# Information provided
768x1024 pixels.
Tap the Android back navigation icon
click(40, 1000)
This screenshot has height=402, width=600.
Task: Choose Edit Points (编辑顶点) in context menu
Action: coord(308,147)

# What needs to be done
Recite the full listing above exactly.

# Task solution
768x1024 pixels.
Tap the Android back navigation icon
click(40, 1000)
This screenshot has height=402, width=600.
Task: Choose Edit Points (编辑顶点) in context menu
Action: coord(308,147)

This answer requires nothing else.